## DATA LINES
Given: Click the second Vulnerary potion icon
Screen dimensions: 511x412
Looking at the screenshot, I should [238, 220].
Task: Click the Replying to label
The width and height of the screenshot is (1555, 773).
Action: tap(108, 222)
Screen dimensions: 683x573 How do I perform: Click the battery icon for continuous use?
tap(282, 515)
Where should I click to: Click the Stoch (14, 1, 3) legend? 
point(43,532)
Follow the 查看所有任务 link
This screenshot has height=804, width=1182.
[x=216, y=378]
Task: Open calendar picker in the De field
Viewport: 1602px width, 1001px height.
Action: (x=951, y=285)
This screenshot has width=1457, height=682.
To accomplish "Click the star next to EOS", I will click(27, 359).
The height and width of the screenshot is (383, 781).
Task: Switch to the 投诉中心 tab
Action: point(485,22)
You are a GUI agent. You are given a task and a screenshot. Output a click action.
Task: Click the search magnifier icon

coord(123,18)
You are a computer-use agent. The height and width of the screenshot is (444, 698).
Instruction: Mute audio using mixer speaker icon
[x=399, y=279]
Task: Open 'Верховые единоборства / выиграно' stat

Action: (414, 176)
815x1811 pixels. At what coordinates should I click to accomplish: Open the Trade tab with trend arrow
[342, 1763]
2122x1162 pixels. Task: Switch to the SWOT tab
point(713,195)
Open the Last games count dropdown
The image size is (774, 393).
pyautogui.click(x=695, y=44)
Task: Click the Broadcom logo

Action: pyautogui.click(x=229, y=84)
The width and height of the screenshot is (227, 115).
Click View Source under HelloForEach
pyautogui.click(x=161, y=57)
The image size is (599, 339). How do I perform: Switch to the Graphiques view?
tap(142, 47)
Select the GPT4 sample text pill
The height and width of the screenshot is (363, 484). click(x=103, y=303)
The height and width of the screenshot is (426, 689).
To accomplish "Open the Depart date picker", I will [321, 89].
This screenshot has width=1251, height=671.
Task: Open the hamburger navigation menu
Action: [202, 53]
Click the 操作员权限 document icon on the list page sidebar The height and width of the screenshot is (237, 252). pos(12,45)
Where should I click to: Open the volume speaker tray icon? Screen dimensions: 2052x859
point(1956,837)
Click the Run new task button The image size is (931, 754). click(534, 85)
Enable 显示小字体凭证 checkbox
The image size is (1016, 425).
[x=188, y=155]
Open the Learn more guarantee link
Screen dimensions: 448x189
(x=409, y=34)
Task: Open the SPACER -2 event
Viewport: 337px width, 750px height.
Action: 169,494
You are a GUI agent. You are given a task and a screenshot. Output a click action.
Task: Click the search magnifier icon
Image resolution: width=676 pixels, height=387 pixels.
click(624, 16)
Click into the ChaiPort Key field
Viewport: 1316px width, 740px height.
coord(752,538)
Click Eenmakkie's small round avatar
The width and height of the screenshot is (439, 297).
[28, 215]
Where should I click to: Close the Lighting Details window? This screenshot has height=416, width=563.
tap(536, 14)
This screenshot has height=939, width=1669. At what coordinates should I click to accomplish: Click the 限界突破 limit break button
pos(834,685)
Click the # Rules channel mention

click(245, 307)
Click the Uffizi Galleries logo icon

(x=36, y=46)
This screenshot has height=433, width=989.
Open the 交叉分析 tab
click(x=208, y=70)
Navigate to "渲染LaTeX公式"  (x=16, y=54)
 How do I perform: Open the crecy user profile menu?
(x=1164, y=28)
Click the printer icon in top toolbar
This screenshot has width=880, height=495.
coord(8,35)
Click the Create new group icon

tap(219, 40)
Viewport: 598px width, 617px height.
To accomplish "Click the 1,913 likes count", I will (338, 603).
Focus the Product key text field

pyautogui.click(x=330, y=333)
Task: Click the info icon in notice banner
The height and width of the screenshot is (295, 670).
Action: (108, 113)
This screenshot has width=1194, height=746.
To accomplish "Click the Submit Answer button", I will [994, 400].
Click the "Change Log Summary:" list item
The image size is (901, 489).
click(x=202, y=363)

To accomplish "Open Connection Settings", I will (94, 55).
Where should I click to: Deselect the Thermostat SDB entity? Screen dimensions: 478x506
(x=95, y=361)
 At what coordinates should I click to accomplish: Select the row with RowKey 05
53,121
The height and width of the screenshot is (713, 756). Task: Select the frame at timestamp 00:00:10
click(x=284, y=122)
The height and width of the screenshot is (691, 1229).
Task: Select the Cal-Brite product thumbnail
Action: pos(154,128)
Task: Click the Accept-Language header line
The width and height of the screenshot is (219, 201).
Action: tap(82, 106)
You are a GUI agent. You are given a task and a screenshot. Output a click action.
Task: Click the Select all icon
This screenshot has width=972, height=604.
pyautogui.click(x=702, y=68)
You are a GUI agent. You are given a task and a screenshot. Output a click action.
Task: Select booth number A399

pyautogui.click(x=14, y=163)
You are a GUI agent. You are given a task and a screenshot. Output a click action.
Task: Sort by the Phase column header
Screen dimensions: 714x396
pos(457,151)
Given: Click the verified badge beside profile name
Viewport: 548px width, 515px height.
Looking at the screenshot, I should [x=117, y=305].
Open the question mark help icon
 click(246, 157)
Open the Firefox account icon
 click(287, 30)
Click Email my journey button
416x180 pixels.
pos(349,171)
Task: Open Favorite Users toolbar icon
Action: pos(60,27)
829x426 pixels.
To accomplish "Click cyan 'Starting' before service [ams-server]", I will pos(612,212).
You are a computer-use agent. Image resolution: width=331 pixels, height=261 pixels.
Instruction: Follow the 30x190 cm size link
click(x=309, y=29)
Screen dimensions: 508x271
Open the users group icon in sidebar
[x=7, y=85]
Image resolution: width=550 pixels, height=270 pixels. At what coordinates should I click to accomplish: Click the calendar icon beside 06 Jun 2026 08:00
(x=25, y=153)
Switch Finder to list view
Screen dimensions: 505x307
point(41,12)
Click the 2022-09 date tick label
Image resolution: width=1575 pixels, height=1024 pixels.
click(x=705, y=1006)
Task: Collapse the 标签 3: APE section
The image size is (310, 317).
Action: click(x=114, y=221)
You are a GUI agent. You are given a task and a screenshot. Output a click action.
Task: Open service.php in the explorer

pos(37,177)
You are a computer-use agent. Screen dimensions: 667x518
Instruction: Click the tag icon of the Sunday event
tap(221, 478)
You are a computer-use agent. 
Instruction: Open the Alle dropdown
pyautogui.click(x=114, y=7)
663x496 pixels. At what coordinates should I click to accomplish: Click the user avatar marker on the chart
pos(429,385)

## WHAT YOU NEED TO DO
Reproduce verbatim the lines of the data above, beginning with the line containing "Task: Click the Accept-Language header line" and continuing through the final line of the data.

## RESPONSE TO THE TASK
Task: Click the Accept-Language header line
The width and height of the screenshot is (219, 201).
Action: tap(82, 106)
You are a GUI agent. You are given a task and a screenshot. Output a click action.
Task: Click the Select all icon
This screenshot has width=972, height=604.
pyautogui.click(x=702, y=68)
You are a GUI agent. You are given a task and a screenshot. Output a click action.
Task: Select booth number A399

pyautogui.click(x=14, y=163)
You are a GUI agent. You are given a task and a screenshot. Output a click action.
Task: Sort by the Phase column header
Screen dimensions: 714x396
pos(457,151)
Given: Click the verified badge beside profile name
Viewport: 548px width, 515px height.
Looking at the screenshot, I should [x=117, y=305].
Open the question mark help icon
 click(246, 157)
Open the Firefox account icon
 click(287, 30)
Click Email my journey button
416x180 pixels.
pos(349,171)
Task: Open Favorite Users toolbar icon
Action: pos(60,27)
829x426 pixels.
To accomplish "Click cyan 'Starting' before service [ams-server]", I will pos(612,212).
You are a computer-use agent. Image resolution: width=331 pixels, height=261 pixels.
Instruction: Follow the 30x190 cm size link
click(x=309, y=29)
Screen dimensions: 508x271
Open the users group icon in sidebar
[x=7, y=85]
Image resolution: width=550 pixels, height=270 pixels. At what coordinates should I click to accomplish: Click the calendar icon beside 06 Jun 2026 08:00
(x=25, y=153)
Switch Finder to list view
Screen dimensions: 505x307
point(41,12)
Click the 2022-09 date tick label
Image resolution: width=1575 pixels, height=1024 pixels.
click(x=705, y=1006)
Task: Collapse the 标签 3: APE section
The image size is (310, 317).
Action: click(x=114, y=221)
You are a GUI agent. You are given a task and a screenshot. Output a click action.
Task: Open service.php in the explorer

pos(37,177)
You are a computer-use agent. Screen dimensions: 667x518
Instruction: Click the tag icon of the Sunday event
tap(221, 478)
You are a computer-use agent. 
Instruction: Open the Alle dropdown
pyautogui.click(x=114, y=7)
663x496 pixels. At what coordinates should I click to accomplish: Click the user avatar marker on the chart
pos(429,385)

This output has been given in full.